But behind the forceful opinions, the 61-year-old is president and co-owner of a Calgary company, Standen's Ltd., which produces vehicle suspensions for global industrial, auto and farm equipment markets.

Here, he talks about what it's like to be Mr. Manufacturing in the oil patch.

What were the origins of this company?

Cyril Standen was a blacksmith apprentice, who in the 1920s was chucking away on his anvil, making whatever was needed in the market. One of the first products was a stiffener plate for cowboy boots. He had this blacksmith forge and someone had a broken spring that needed repair. Next thing you knew, he was spending more time repairing springs than making other things. Over 86 years, we grew into a suspension business.

When did you come aboard?

I joined as a student in 1967, and full-time in 1968. I grew up north of Edmonton on a farm and this was going to be my experience in industry before going back to the family farm. The farm lost out, I guess.
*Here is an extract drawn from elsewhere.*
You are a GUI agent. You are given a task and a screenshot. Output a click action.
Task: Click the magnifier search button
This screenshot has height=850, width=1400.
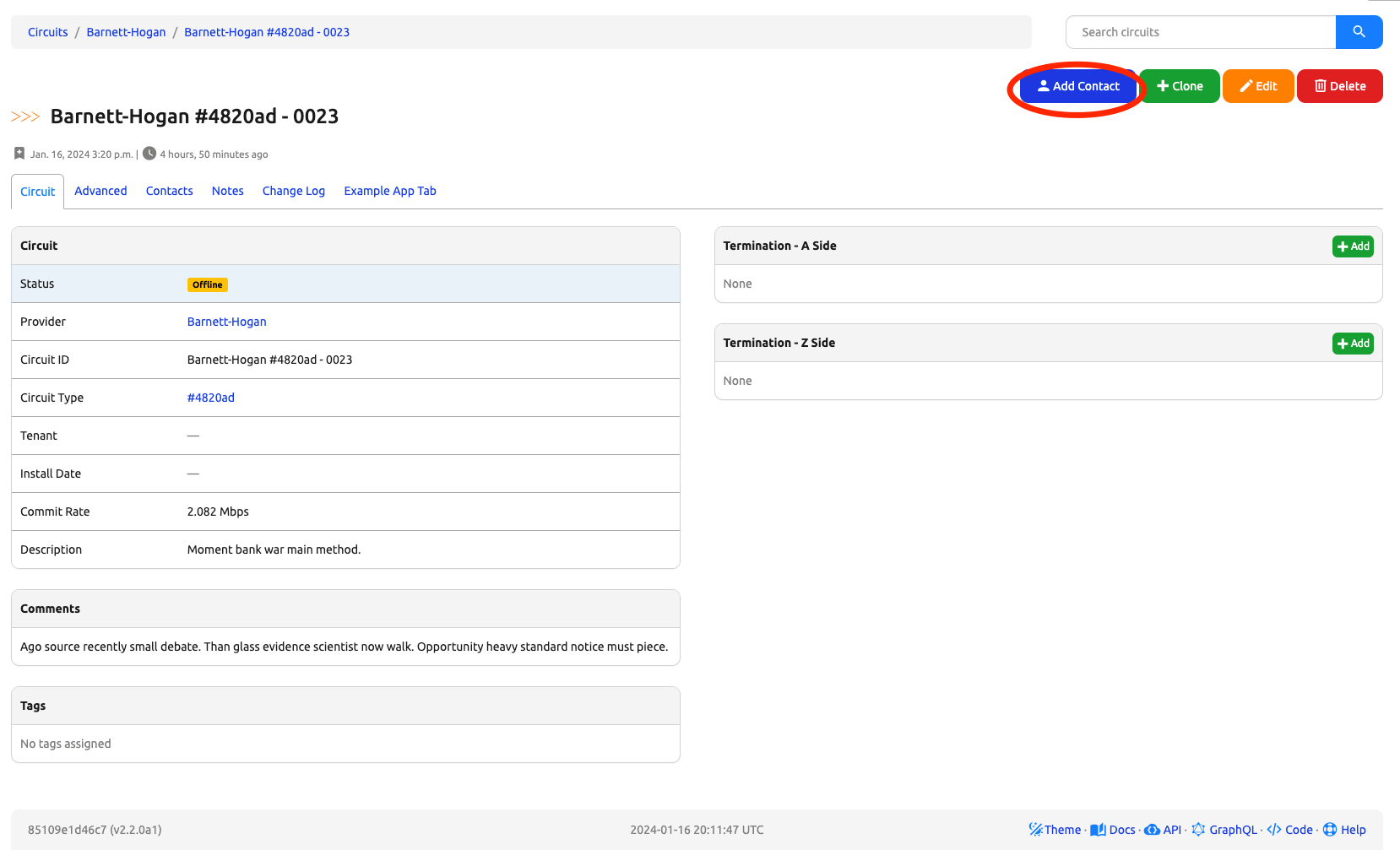[x=1359, y=32]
I was a teenager when I started and I was in management by time I was 21.

As a company that exports two-thirds of production, has the Canadian dollar volatility been a big part of your career?

It has been and it is still painful. We in Canada are not efficient enough as a nation to be able to thrive at parity [with the U.S. dollar] I'm talking about our costs of doing business, based on such a small population in a large country.

We have to build buildings that are a hell of a lot better than our competitors in most of the U.S.; our roads take a hell of a pounding just by virtue of our winters. All these things add up to make us less efficient.

On the positive side, we don't have to maintain the same level of defence industry as the Americans and we have the benefit of a pretty well-educated work force.

So why do you keep doing this?

Probably for the same reasons our founder did - because we're Calgarians, because we're Albertans, because we're Canadians. By God, we know how much better we have to be than our American competitors or our foreign competitors, and we do everything we can to maintain that.

We are privately held, and we're not greedy folks, so we are prepared to take a little longer-term view of what is success and what isn't.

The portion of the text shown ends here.